■ **Text provided**
__________

It’s all around you if you just believe in yourself and let it happen. If you take the time to really examine who you are, to feel comfortable with yourself, love will come to you. Love comes along when you least expect it. True love is being married to your best friend. Love is never giving up on the other person.

I used to hate reading those things. Especially the last one. Like if you “give up” on your love and/or marriage you are a terrible person. That’s just not true.

Sometimes love changes. Sometimes people change, but don’t change together or change in a way that isn’t able to be accepted by the other person. And I don’t think that makes either person terrible. Just too different to remain in love with each other. Too different in goals and dreams and desires to continue without losing part of who they are inside. People grow up, stop pretending to be something they aren’t anymore or maybe never were. People get tired of not being accepted for all their quirks, for their core.

__________

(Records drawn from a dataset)

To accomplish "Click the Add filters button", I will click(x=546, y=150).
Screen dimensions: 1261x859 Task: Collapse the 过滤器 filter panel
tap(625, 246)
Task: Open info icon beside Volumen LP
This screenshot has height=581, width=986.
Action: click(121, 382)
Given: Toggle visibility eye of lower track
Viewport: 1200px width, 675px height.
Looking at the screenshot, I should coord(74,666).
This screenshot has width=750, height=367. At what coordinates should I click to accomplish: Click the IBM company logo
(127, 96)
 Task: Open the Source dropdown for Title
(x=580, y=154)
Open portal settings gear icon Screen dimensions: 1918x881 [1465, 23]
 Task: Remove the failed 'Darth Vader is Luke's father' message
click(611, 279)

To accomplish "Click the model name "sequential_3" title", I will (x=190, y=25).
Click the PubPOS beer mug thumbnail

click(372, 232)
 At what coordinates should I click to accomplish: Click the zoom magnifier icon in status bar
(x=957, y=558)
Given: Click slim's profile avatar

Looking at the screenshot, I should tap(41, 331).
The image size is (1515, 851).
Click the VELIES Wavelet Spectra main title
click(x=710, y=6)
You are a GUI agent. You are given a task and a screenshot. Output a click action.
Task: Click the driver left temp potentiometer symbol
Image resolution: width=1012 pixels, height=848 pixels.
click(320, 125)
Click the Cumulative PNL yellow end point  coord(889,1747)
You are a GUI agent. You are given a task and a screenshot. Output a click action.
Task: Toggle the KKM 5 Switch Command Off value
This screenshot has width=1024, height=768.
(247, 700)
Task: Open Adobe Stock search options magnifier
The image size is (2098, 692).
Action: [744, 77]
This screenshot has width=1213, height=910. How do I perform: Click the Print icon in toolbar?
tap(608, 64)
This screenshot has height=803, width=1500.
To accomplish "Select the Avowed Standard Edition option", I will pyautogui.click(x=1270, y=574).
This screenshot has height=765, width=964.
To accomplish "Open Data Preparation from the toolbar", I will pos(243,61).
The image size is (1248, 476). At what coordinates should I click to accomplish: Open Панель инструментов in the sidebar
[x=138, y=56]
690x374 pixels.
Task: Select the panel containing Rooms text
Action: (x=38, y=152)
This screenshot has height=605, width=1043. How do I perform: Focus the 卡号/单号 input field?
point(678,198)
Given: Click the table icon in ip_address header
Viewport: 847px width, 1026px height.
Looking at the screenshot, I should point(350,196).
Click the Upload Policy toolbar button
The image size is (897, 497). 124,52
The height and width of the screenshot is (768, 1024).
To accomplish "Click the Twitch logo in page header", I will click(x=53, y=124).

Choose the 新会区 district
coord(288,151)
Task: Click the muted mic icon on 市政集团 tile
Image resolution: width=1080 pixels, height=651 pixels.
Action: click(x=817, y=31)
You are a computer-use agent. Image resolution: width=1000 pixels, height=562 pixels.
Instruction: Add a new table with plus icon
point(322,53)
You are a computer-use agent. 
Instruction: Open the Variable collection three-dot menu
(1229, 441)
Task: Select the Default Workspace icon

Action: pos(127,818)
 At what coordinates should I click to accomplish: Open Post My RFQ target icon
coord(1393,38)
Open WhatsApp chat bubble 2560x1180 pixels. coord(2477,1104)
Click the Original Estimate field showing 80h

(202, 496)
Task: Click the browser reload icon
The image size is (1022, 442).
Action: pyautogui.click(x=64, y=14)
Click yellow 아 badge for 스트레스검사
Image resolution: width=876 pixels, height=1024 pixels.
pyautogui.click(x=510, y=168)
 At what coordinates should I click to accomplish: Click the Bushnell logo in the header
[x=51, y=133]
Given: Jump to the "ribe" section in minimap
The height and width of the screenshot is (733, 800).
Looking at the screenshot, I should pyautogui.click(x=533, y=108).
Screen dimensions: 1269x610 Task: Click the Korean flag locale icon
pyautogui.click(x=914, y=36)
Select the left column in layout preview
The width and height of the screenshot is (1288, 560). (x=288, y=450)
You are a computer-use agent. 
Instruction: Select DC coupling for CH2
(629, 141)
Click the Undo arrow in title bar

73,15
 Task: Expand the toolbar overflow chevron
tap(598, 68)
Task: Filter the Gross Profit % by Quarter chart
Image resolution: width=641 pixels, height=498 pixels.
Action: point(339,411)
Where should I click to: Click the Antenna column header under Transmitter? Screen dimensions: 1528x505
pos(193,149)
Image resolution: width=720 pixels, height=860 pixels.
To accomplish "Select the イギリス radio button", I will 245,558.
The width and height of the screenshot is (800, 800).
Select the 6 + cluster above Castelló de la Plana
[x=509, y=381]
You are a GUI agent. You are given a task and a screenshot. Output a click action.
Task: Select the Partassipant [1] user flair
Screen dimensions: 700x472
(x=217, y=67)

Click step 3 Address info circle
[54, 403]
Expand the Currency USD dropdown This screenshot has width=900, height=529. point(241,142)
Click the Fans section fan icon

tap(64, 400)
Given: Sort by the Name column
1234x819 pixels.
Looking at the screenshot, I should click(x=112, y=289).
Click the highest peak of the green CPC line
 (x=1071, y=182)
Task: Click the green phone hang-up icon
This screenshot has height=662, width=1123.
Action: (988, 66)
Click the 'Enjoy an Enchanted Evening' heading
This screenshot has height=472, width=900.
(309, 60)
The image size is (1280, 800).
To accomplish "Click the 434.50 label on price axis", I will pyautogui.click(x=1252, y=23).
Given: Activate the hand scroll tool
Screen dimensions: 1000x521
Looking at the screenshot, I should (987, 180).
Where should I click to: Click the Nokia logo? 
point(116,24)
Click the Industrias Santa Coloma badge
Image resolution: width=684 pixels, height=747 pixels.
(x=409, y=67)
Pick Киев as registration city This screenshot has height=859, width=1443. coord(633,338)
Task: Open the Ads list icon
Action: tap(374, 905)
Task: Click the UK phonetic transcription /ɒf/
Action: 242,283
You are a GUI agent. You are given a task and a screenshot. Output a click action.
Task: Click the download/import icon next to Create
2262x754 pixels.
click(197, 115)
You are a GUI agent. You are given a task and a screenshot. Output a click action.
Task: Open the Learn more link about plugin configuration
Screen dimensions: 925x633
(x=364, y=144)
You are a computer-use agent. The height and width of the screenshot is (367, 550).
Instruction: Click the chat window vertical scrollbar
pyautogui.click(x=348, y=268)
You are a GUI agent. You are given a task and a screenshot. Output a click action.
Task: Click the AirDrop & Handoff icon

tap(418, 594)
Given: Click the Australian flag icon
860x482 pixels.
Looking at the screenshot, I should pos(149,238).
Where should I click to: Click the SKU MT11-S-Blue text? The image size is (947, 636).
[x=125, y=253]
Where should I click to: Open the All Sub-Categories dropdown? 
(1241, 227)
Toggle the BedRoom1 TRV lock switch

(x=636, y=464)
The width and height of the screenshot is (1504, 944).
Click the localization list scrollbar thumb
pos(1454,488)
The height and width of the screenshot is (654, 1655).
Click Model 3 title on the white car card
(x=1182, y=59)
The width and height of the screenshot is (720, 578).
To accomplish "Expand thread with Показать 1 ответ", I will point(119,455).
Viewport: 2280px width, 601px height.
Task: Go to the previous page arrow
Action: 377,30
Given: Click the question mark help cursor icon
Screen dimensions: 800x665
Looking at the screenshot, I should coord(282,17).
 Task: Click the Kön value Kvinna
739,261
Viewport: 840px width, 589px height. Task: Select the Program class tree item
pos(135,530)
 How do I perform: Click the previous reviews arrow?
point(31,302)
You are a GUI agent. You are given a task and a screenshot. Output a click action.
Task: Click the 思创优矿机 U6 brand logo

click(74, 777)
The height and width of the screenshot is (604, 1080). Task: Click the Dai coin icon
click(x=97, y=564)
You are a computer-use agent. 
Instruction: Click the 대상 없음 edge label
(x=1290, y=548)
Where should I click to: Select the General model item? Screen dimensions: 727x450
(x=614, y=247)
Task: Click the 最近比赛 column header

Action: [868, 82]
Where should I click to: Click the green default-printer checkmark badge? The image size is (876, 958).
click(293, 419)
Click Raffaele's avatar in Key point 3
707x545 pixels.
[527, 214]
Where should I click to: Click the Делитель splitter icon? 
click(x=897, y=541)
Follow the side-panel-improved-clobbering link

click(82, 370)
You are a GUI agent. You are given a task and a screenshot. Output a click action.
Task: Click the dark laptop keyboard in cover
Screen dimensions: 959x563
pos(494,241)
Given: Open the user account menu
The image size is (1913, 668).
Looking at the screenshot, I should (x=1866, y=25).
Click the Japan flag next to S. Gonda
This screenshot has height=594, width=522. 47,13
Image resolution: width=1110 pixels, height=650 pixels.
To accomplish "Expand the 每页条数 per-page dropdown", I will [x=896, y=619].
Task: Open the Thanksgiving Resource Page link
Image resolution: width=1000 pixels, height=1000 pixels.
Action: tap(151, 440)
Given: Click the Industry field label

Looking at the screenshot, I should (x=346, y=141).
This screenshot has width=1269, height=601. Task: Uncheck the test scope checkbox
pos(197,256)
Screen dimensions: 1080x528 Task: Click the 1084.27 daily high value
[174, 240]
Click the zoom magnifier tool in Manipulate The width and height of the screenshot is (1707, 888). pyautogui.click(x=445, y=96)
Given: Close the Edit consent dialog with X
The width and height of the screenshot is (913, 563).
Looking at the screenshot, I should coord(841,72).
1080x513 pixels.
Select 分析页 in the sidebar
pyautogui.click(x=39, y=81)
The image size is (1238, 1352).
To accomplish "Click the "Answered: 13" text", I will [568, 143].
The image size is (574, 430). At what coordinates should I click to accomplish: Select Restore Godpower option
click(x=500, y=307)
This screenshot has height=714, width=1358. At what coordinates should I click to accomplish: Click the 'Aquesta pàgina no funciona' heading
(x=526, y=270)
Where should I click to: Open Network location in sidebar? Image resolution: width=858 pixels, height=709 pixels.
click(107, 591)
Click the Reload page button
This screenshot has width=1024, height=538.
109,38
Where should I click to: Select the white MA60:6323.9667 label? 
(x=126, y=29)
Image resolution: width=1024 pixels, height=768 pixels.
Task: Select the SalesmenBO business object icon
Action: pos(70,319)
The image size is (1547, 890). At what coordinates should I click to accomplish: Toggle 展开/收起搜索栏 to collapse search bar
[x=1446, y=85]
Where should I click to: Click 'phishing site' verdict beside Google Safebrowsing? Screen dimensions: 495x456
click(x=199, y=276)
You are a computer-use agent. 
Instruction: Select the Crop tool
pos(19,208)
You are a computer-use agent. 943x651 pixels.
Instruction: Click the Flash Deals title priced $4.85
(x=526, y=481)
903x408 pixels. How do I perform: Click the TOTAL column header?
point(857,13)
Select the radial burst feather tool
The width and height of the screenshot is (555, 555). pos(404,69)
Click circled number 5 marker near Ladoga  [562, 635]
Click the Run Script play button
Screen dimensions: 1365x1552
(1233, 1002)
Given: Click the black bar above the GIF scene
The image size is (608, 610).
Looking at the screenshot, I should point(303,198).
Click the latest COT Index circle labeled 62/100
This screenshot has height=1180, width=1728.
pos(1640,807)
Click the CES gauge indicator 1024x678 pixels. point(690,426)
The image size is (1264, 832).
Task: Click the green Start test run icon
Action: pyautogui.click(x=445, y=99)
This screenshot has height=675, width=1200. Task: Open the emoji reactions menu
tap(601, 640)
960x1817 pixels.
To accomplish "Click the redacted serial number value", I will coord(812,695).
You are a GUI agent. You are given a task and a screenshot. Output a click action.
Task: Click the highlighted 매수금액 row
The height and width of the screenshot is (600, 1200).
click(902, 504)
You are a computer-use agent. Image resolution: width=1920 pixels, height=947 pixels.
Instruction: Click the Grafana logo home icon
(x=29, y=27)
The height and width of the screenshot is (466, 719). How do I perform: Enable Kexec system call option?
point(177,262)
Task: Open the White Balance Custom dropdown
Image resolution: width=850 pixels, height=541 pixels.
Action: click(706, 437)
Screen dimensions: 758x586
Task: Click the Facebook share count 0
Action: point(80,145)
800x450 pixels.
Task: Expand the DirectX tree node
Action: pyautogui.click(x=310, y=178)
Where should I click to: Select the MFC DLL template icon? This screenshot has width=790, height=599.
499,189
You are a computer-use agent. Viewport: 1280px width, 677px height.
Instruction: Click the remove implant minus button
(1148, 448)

__________

■ **Work instruction A**
Copy the passage of the text on love between "It’s all around" and "on the other person.", inclusive, word for word.
■ **Work instruction B**
Answer these questions from the text on love:
(i) What does the text say true love is?
(ii) Which of the sayings did the writer especially hate reading?
(iii) What does the text say people get tired of?

■ **Exercise answer A**
It’s all around you if you just believe in yourself and let it happen. If you take the time to really examine who you are, to feel comfortable with yourself, love will come to you. Love comes along when you least expect it. True love is being married to your best friend. Love is never giving up on the other person.

■ **Exercise answer B**
(i) Being married to your best friend.
(ii) The last one: "Love is never giving up on the other person."
(iii) Not being accepted for all their quirks, for their core.